The complete loss of smell, or anosmia, is already associated with viruses; about 40% of anosmia cases occur after a viral infection, according to a statement published online on March 21 by ENT UK at The Royal College of Surgeons of England, an association of ear, nose and throat physicians in the United Kingdom.
However, a growing body of data from COVID-19 patients in several countries strongly suggests that “significant numbers” of those patients experienced anosmia as one of the disease’s symptoms, according to the ENT UK statement.
Anecdotal evidence further describes the loss of smell and the loss of taste — known as dysgeusia — in people who had no other symptoms but who tested positive for COVID-19, representatives of the American Academy of Otolaryngology–Head and Neck Surgery (AAO–HNS) in Alexandria, Virginia, said in a March 22 statement.
Doctors with AAO–HNS recommended in the statement that loss of taste and smell be added to the list of symptoms when screening for signs of COVID-19, particularly when these sensory losses are isolated — that is, not accompanied by any signs of respiratory illness.
Such cases of isolated anosmia have been reported in Iran, the U.S., France and northern Italy, according to the ENT UK statement. Dr. Claire Hopkins, president of the British Rhinological Society, said in the statement that she had personally examined four patients during the past week, all under the age of 40, who exhibited no other symptoms than the sudden loss of smell.
“I think these patients may be some of the hitherto hidden carriers that have facilitated the rapid spread of COVID-19,” Hopkins said.
When doctors at the University Hospital Bonn in Germany recently interviewed more than 100 patients infected with COVID-19, they discovered that nearly 70% “described a loss of smell and taste lasting several days,” said Dr. Hendrik Streeck, head of the hospital’s Institute of Virology.

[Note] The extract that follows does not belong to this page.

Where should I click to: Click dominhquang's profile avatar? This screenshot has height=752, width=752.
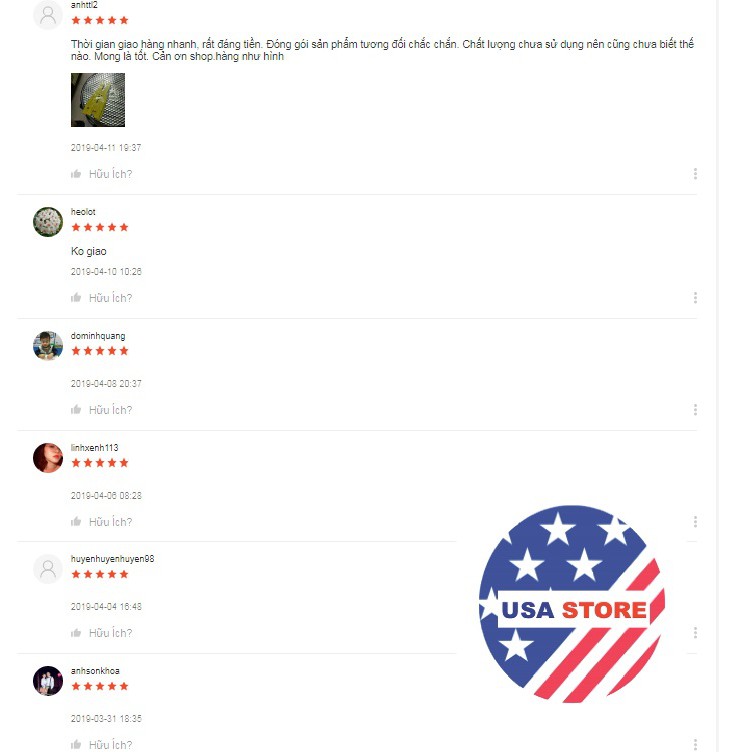(x=48, y=345)
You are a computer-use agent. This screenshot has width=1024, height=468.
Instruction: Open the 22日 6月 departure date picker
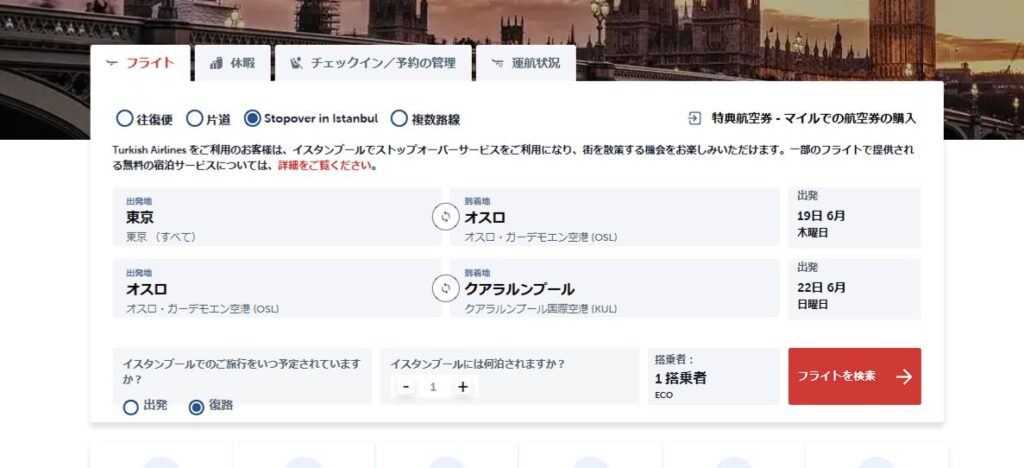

“It goes so far that a mother could not smell the full diaper of her child. Others could no longer smell their shampoo, and food began to taste bland,” Streeck told the German news site Frankfurter Allgemeine.
Though the doctors could not say for sure when the loss of smell and taste first appeared in these patients, they suspect that the symptoms manifested as a later stage of the infection, Streeck added.
If people who have anosmia but no other symptoms were to self-isolate for seven days, “we might be able to reduce the number of otherwise asymptomatic individuals who continue to act as vectors,” according to the ENT UK statement.